= Beginning of Section =

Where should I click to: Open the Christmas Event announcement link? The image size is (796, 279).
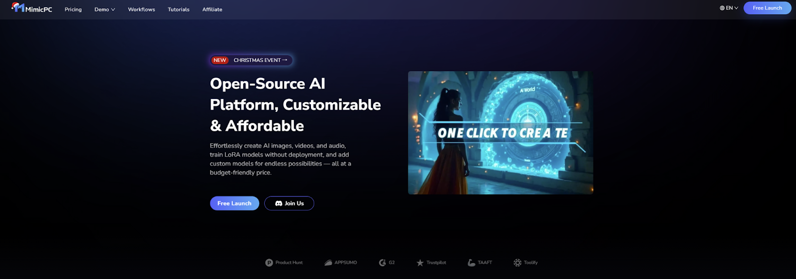[x=260, y=60]
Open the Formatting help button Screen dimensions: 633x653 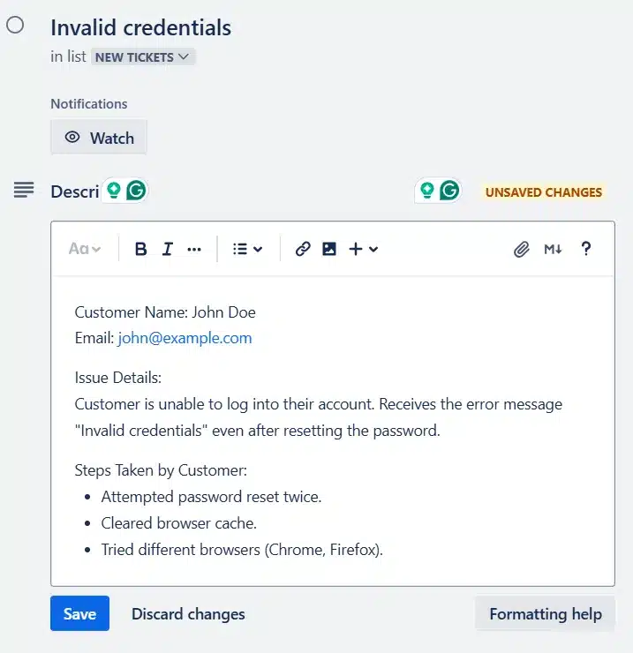point(545,614)
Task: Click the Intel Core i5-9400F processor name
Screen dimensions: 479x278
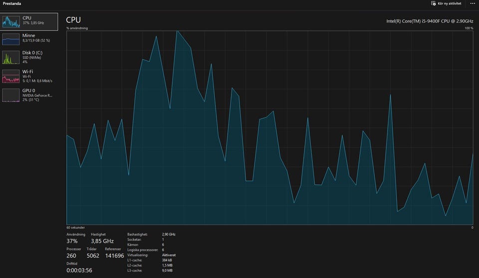Action: [430, 21]
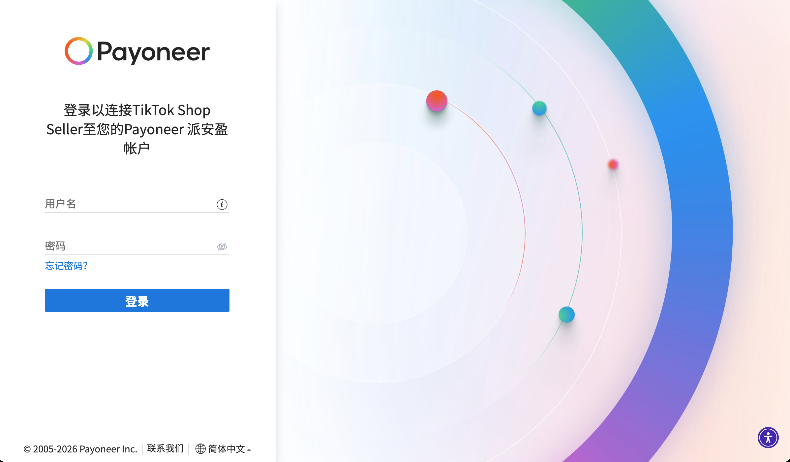
Task: Click the upper teal-blue orb graphic
Action: coord(539,108)
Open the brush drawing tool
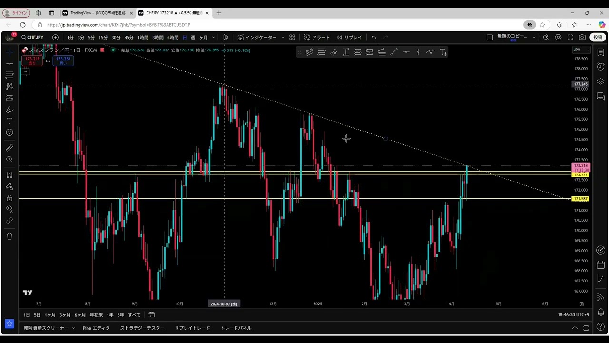 pos(9,110)
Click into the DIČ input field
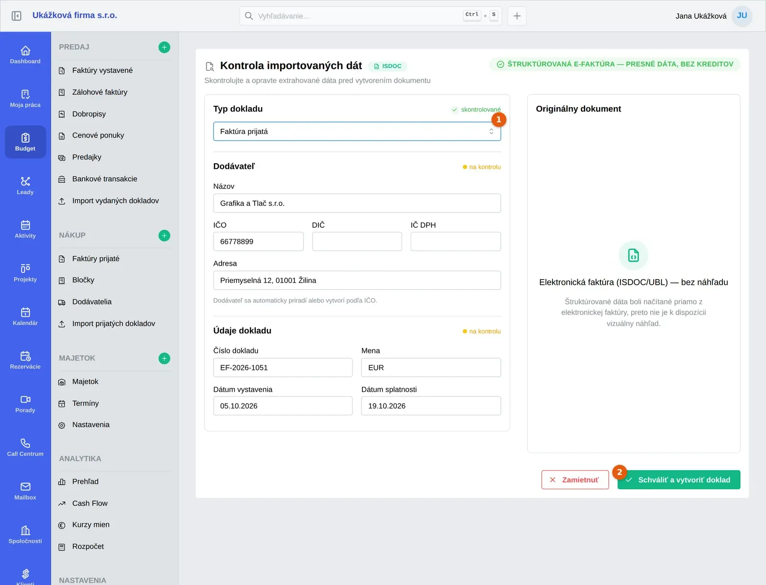The image size is (766, 585). (357, 241)
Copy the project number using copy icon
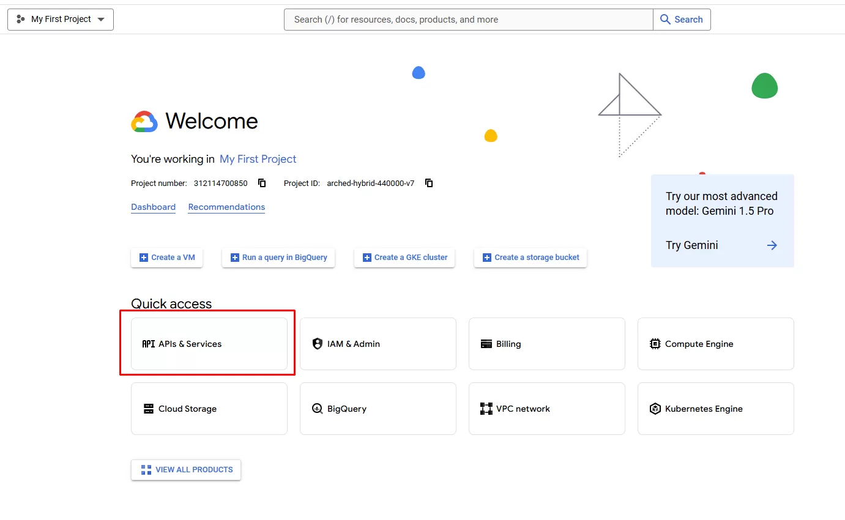845x520 pixels. 262,183
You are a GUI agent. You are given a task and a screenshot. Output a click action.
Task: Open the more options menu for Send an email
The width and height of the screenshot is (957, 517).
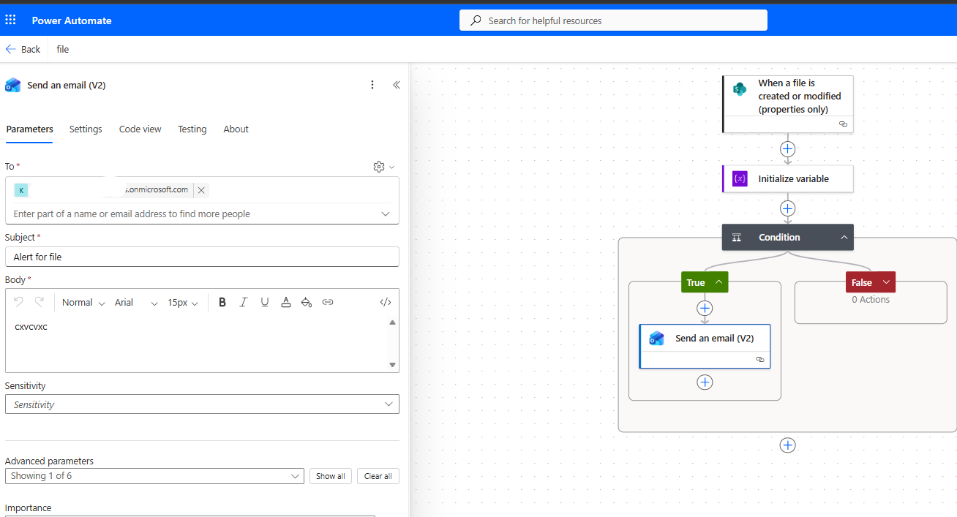(372, 85)
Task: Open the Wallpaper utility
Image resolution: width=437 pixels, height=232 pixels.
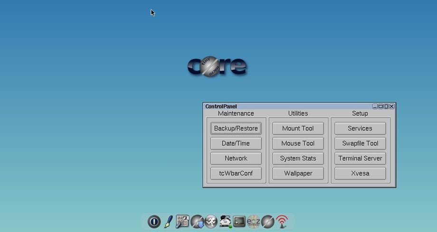Action: 298,173
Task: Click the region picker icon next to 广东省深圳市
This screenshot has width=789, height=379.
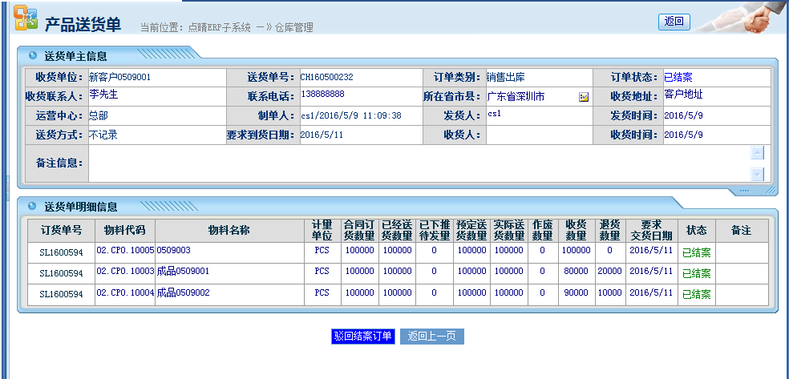Action: 584,97
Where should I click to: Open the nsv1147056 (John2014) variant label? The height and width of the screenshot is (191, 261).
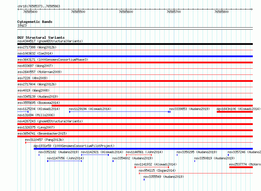tap(65, 158)
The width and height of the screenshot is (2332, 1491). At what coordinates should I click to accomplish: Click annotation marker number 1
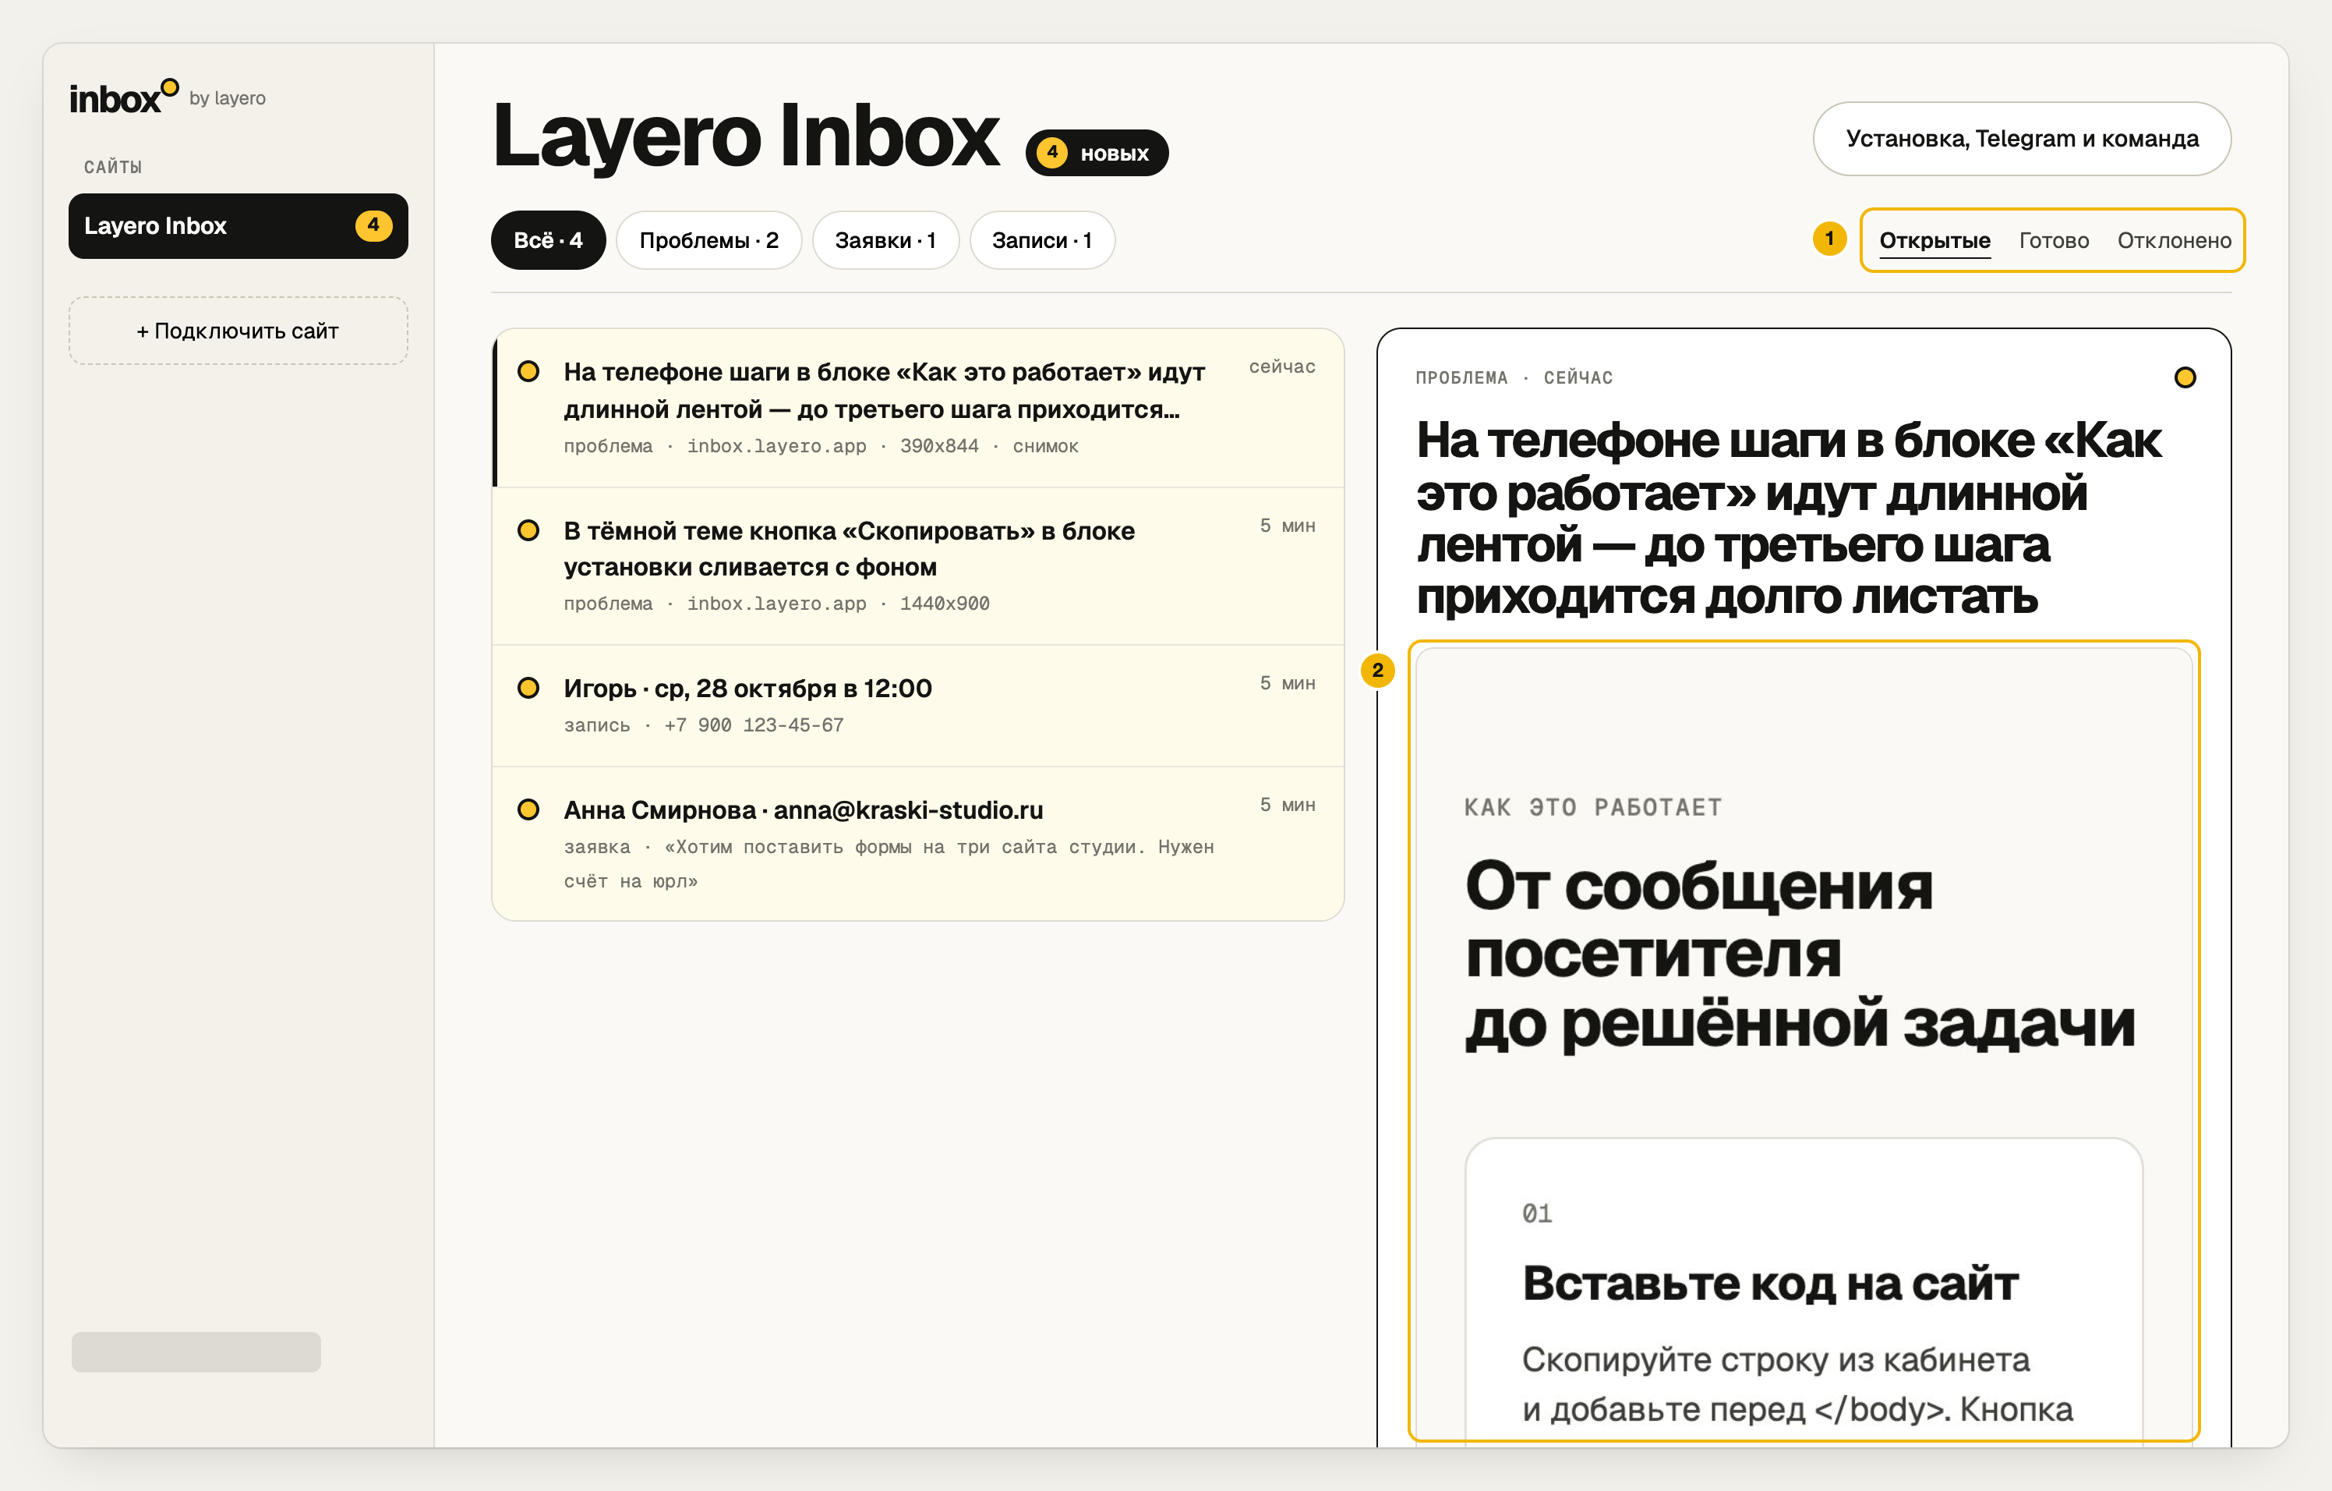1829,239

= End of Section =

# Task item:
Write out, exactly and only, the lines from the one containing "Open the brush drawing tool" through the last line of the material above. Pictures do not go in the copy.

# Answer for this exercise:
Open the brush drawing tool
 pos(9,110)
Click into the DIČ input field
The image size is (766, 585). (357, 241)
Copy the project number using copy icon
845x520 pixels. 262,183
You are a GUI agent. You are given a task and a screenshot. Output a click action.
Task: Open the more options menu for Send an email
The width and height of the screenshot is (957, 517).
(372, 85)
Task: Open the Wallpaper utility
Image resolution: width=437 pixels, height=232 pixels.
Action: 298,173
Task: Click the region picker icon next to 广东省深圳市
This screenshot has width=789, height=379.
Action: 584,97
Where should I click to: Open the nsv1147056 (John2014) variant label? The height and width of the screenshot is (191, 261).
tap(65, 158)
The width and height of the screenshot is (2332, 1491). At what coordinates should I click to accomplish: Click annotation marker number 1
1829,239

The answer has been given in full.